This month marks the end of 2020, a mythically bad year. Feeling reflective as we head into the holiday season, I have been looking back through the two years worth of monthly columns I have submitted to Business in Calgary and the thoughtful comments and insights I received from people in response. We have talked about important things through these columns. A clear theme has appeared – one that gives me hope for Calgary’s future. Read on and tell me if you agree. First, a summary of the topics that have sparked the most conversation.
I have written about the crippling spike in non-residential property taxes in Calgary and the related need for economic diversification. We need to take better advantage of our best natural resource. No, not the oil and gas reserves, but the majestic Rocky Mountains and the beauty of our city’s setting. Calgary is desperately in need of an integrated strategy to build the active, youthful city of the future: one that attracts creative and diverse talent from around the world to live, work, play, and compete. It is no secret that top talent is drawn to cities that offer not only economic opportunity, but exciting sport, recreation and cultural experiences as well.

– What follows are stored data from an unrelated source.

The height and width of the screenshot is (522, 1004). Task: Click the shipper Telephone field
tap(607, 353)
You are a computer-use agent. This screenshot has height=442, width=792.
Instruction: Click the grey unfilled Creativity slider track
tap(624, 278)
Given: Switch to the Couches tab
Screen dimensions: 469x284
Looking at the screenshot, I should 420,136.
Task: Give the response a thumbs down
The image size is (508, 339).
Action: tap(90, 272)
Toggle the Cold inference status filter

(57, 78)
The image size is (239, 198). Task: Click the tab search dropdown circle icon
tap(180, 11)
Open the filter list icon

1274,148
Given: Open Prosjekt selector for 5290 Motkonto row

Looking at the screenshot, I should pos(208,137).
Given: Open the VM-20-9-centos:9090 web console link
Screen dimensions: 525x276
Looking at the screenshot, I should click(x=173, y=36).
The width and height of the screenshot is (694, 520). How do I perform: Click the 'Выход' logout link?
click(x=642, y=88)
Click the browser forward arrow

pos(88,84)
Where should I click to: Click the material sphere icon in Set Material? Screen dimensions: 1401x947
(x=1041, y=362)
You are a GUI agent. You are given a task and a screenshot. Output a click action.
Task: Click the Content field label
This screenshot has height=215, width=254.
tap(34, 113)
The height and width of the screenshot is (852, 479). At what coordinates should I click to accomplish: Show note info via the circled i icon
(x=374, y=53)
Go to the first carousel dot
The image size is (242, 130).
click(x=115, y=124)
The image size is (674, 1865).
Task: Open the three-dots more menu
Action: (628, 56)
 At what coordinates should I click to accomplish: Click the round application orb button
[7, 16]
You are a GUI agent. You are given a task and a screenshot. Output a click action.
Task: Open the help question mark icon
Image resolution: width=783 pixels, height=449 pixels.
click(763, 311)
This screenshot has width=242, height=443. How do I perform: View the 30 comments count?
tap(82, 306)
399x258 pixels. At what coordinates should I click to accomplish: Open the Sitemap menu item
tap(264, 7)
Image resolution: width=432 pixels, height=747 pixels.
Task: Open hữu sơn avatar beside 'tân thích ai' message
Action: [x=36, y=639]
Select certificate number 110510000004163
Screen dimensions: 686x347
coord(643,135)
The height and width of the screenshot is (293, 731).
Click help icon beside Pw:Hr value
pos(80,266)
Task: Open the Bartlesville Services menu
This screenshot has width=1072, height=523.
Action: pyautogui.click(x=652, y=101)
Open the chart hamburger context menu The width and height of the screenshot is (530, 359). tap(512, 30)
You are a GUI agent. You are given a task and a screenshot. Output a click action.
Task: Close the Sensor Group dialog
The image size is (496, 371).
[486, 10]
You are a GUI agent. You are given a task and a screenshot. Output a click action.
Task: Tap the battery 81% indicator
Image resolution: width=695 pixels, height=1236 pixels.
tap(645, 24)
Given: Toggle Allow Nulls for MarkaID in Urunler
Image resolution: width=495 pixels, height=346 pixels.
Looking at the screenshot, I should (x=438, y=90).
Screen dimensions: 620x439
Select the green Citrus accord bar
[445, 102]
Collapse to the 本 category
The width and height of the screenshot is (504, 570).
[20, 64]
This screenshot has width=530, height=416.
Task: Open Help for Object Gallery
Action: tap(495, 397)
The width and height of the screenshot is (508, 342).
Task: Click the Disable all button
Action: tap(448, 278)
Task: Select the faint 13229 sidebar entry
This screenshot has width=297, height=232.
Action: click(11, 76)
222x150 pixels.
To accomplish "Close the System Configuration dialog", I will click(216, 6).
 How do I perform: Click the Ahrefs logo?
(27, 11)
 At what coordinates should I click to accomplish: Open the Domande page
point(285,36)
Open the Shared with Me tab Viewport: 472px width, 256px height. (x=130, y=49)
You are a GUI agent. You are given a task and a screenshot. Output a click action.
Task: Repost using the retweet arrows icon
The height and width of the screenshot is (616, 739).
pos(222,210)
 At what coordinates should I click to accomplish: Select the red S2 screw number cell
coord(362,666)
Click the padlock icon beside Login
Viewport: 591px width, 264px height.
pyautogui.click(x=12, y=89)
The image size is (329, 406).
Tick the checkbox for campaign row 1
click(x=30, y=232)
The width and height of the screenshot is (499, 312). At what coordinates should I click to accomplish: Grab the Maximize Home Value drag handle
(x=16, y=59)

We have also discussed innovation and the need to support entrepreneurs and small businesses more effectively in Calgary. Our business culture in this city should be the envy of the world. From the First Nations people who traded furs, through the ranchers and merchants who built the town (and launched the Calgary Stampede), to the explorers and financiers who built the oil and gas industry, and now to the leaders of today’s tech start-ups, Calgary has entrepreneurship and innovation deeply baked into its culture.
When discussing the municipal government, I have commented on the drop in public trust caused by a squabbling City Council, questionable spending decisions, one worrying case of blatant misappropriation of funds, and a tendency by our municipal leaders to think they can spend their way back to prosperity. We need strong leadership and true innovation to drive far better efficiency at City Hall. Otherwise the recent property tax hikes will look tame compared to those to come.
Finally, I have written about the social struggles in Calgary, including addictions, homelessness, and the effect of the COVID-19 crisis on mental health. Calgarians are altruistic. Research shows that young people in particular want to live in a society where those who flourish despite tough economic conditions do so by putting people first, starting with their employees. Successful businesses are the seeds of successful societies. Governments fertilize those seeds with public education, public health and supports for the disadvantaged and those who fall on tough times. Together, we reap bountiful harvests.
Can you guess the theme I see that ties two years of columns together? That theme is change. Peter Senge, renowned management guru said: “People don’t resist change; they resist being changed.” As we head toward 2021, it is time for change in Calgary. Fortunately, Calgarians themselves do not need to change. We already have all the resilience, determination, entrepreneurialism, creativity, and altruism needed to take Calgary in a new direction. We have done it before. We will do it again.
Wishing you and your loved ones a safe and joyful holiday season.